The Giver 這本書,志在必行早在10年前就看過了,但當時心不定沒辨法一口氣讀完;但看到本班同學claire 拿著這本書,才勾起志在必行的記憶。志在必行記得看這本書時是躲在百貨公司的按摩椅後面看的。那時在美國打工- 做銷貨員,沒事時,就躲著椅後翻翻書看。前面的故事志在必行是看的很仔細,但在後面的情節是挑著跳著看。志在必行第一次看原文的奇幻文學就是這本由一位美國小學老師送的(他是一位教語言的博士, 當時他追求志在必行,要志在必行好好唸書。但是志在必行並不喜歡他的外在,所以拒絕了他) <此時,意識流在我書寫這段時打斷我的上個思緒了> 沉浸於奇幻世界裡是很不切實際但精神面/創造面卻得到了滿足。也許因為志在必行太愛幻想了 !! 現實對志在必行而言,有時還不太能適應,志在必行的心智狀態常常是處在超現實上。看後心得: The Giver / 怎麼能夠主宰/決定一個社區所有人的未來呢?? 還好上帝給我們的是自由意識,讓我們自已選擇,我們的生命因自由選擇一切得著意義。若只為社區安逸著想而控管所有生命体的自由意識,那有什麼意思呢?? 這本是青少年所看的,可以幫助青少年思考人可以自由選擇- 真棒 !!
1994年美國作家路薏絲.蘿莉(Lois Lowry) 曾出版《記憶受領員》(The Giver)一書,這本以一位12歲男童為主角、敘述一個充滿人性矛盾與掙扎的烏托邦社會的幻想小說,在94年曾獲得全美兒童文學重要大獎-紐伯瑞金牌獎 (The Newberry Medal)。然而,近日媒體報導,這兩年隨著這本書進入中小學圖書館、或成為基礎教育教材,卻在美國社會引起了廣泛的爭議與迴響。

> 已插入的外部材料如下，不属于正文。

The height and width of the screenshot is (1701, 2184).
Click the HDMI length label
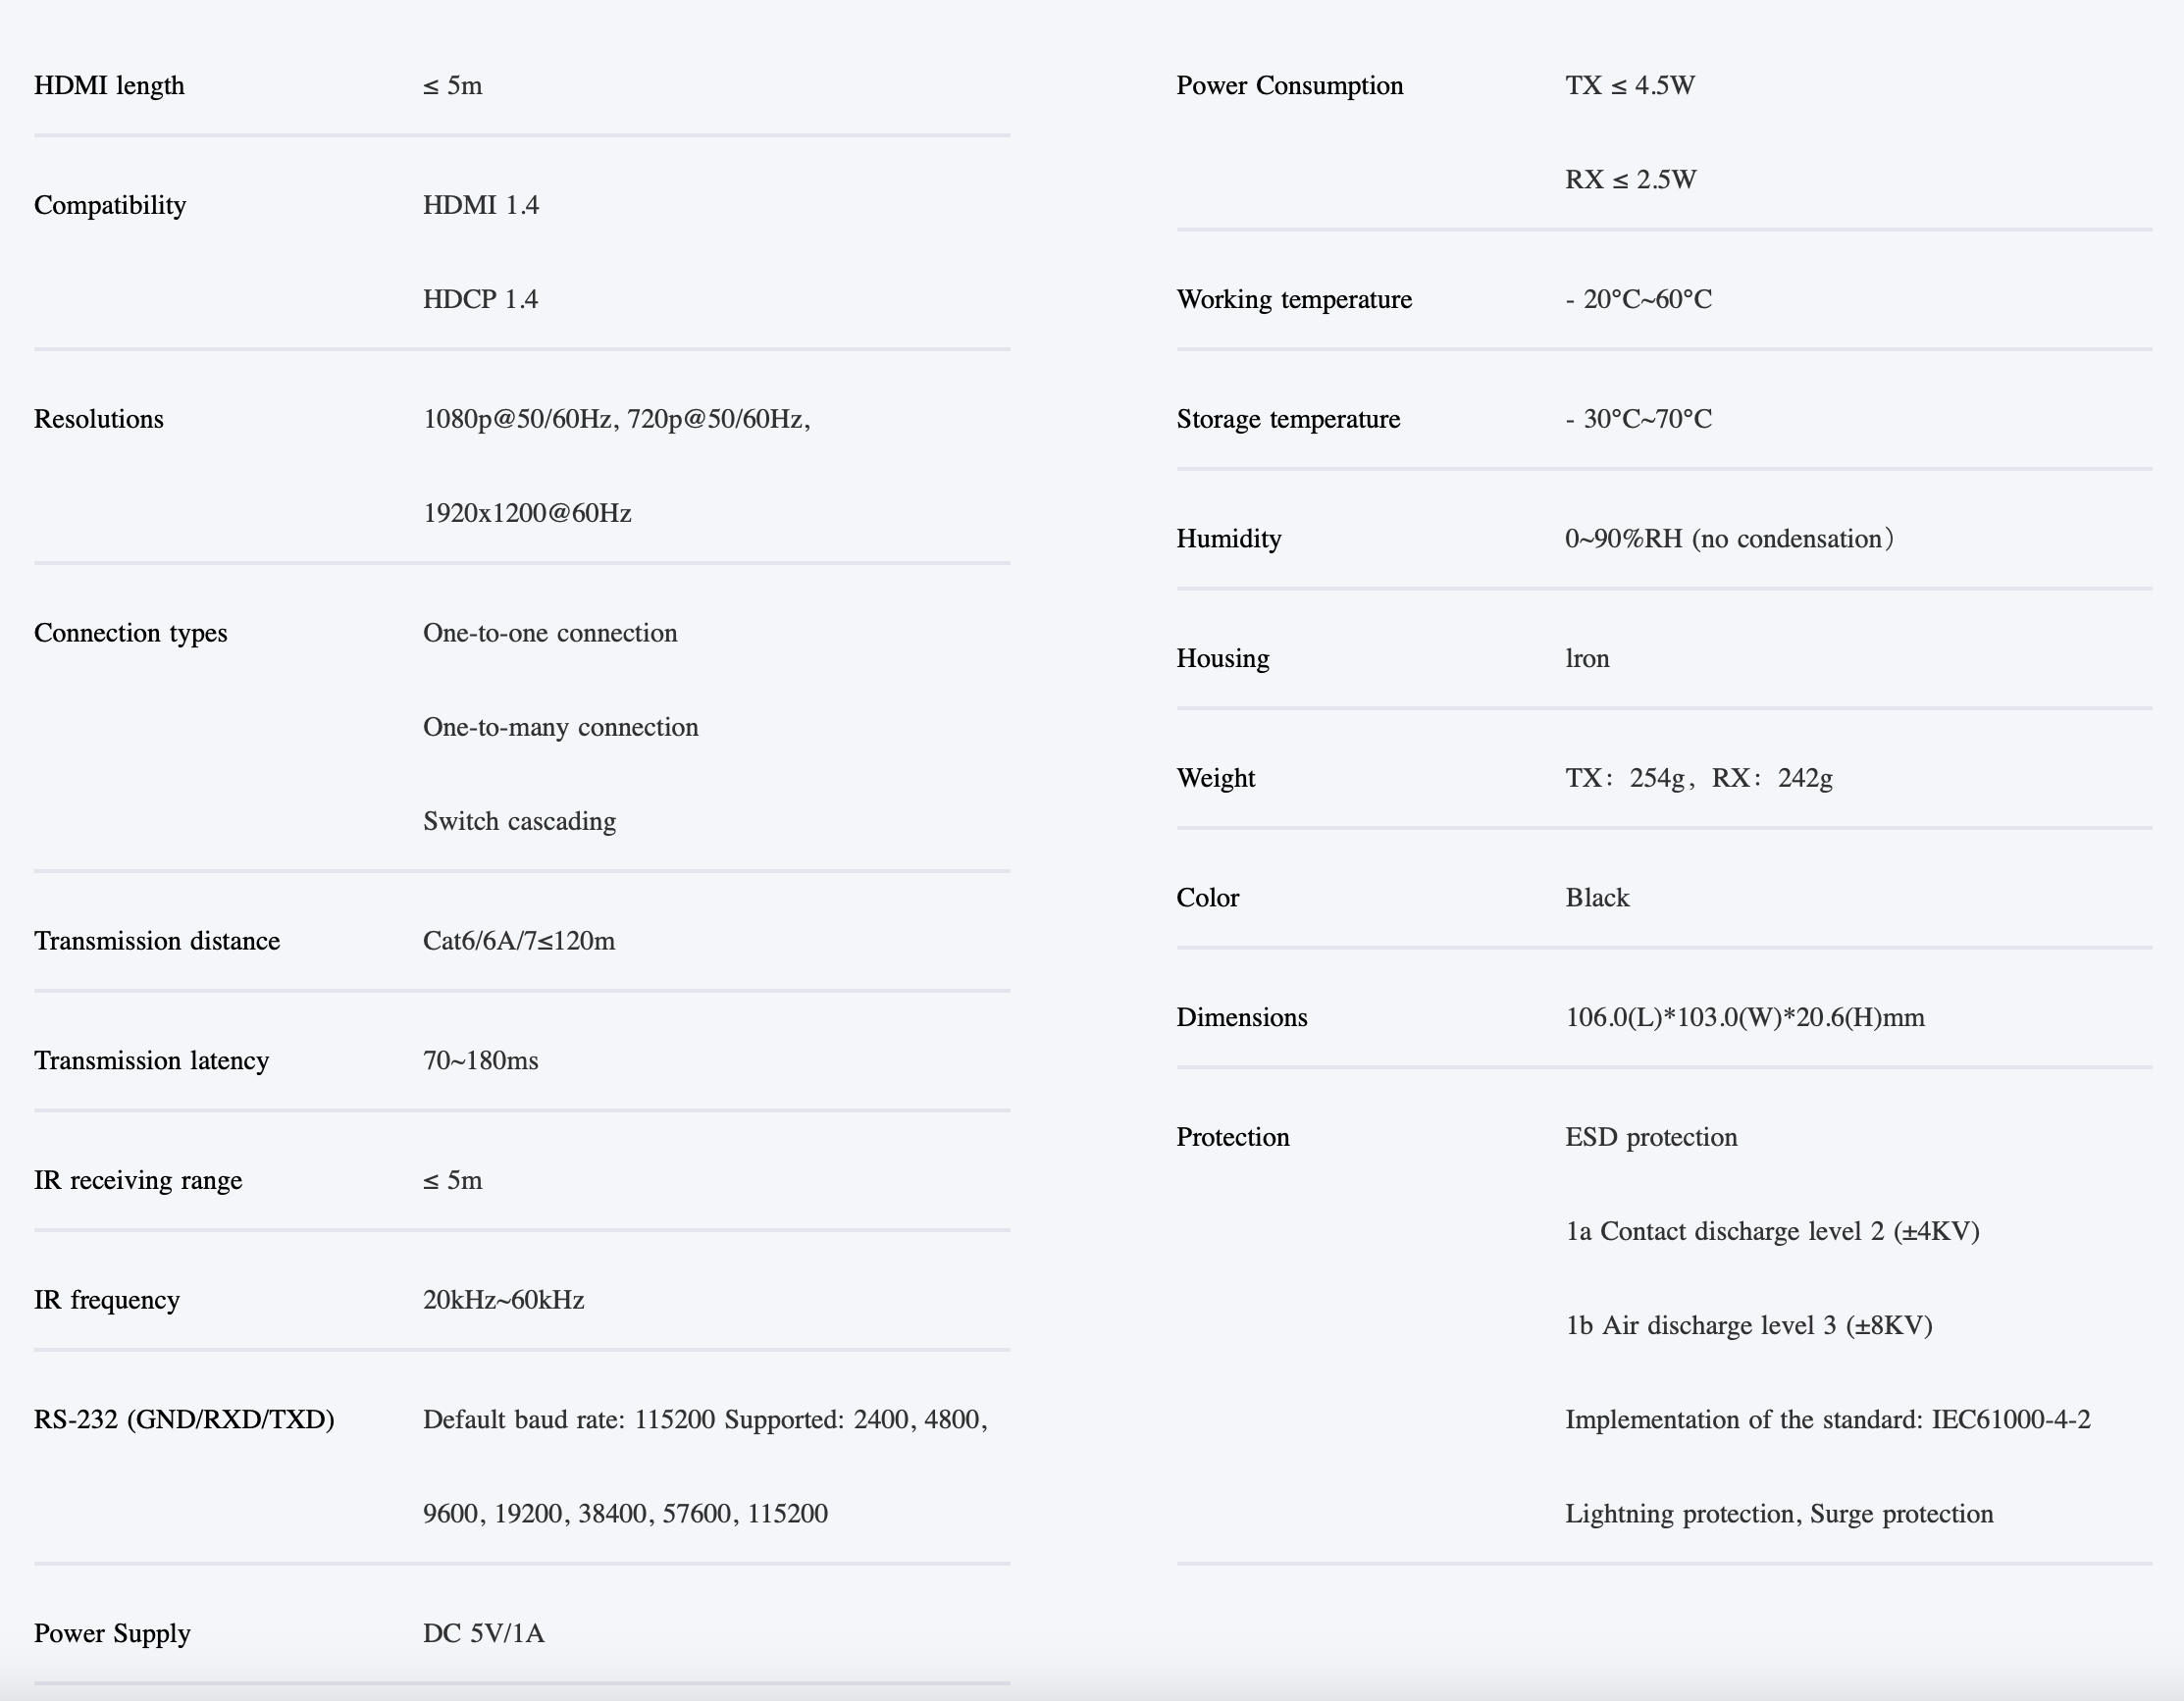pos(109,86)
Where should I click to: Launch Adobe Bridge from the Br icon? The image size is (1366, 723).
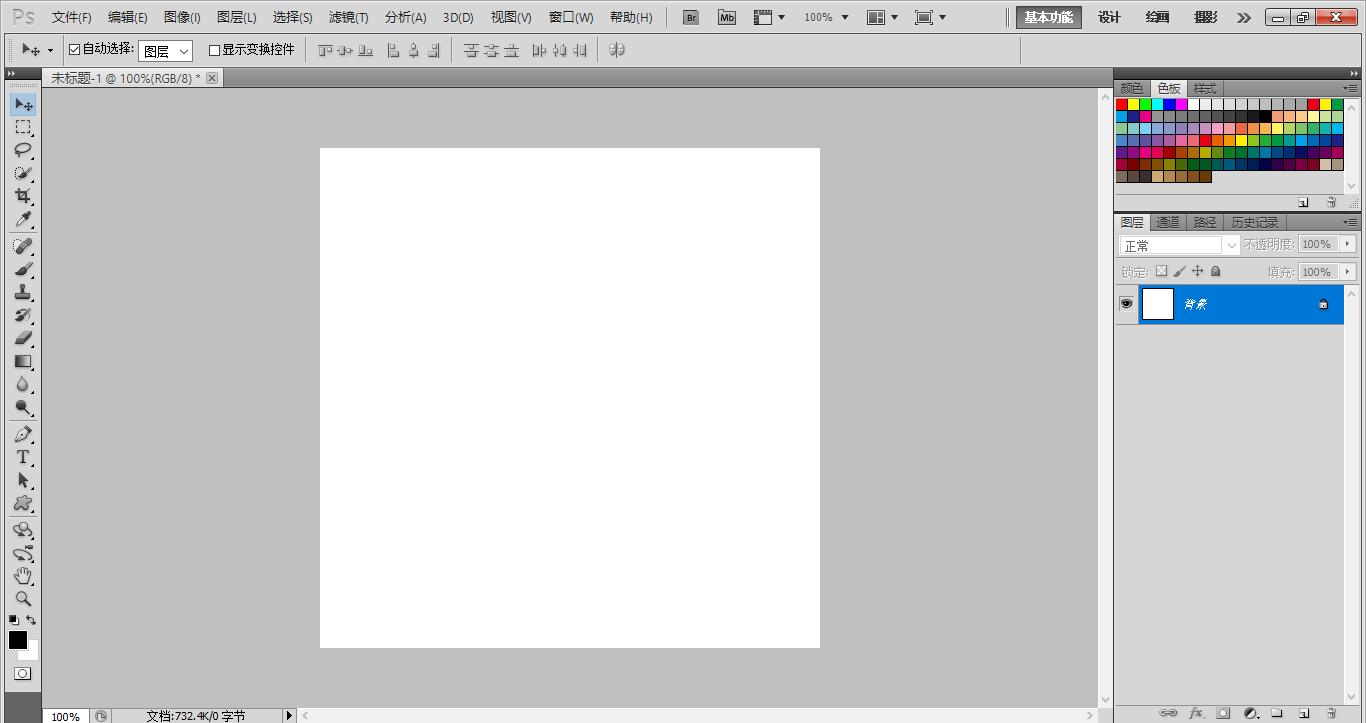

在《記憶受領員》一書中,作者蘿莉透過豐富的想像力,創出一個令人寒心、人人都被緊緊控制的「未來烏托邦社會」。在這個看似祥和的社會中,人人壯有所用、老有所終,自然而然地進入「命定」的工作崗位,一切的爭議、痛苦,以及選擇,都不存在。每個人在童年時期都享有個人的特權和未來應盡的責任,而家庭成員也在精選後具有高度的一致性。
書中敘述早慧的男童喬納斯(Jonas),在他即將進入「12歲成年禮」的前夕,卻發現了自己成人後將「被分派的任務」(assignment)-成為「記憶受領員」(Receiver),並展開一場掙扎與逃亡的過程。
喬納斯的父親,是一位撫育員,負責照顧新生兒,他的母親在司法部工作,然而,喬納斯被公認的天份並沒有為他帶來一般的工作。他「命定」要成為「記憶受領員」,將取代一位長者的獨特任務:把持整個社會成員的「記憶」──所有痛苦的、煩惱的,或者可能導致社會失序的記憶。這位將成為「記憶施與員」(The Giver)的長者,則已經開始將這些記憶移轉給喬納斯。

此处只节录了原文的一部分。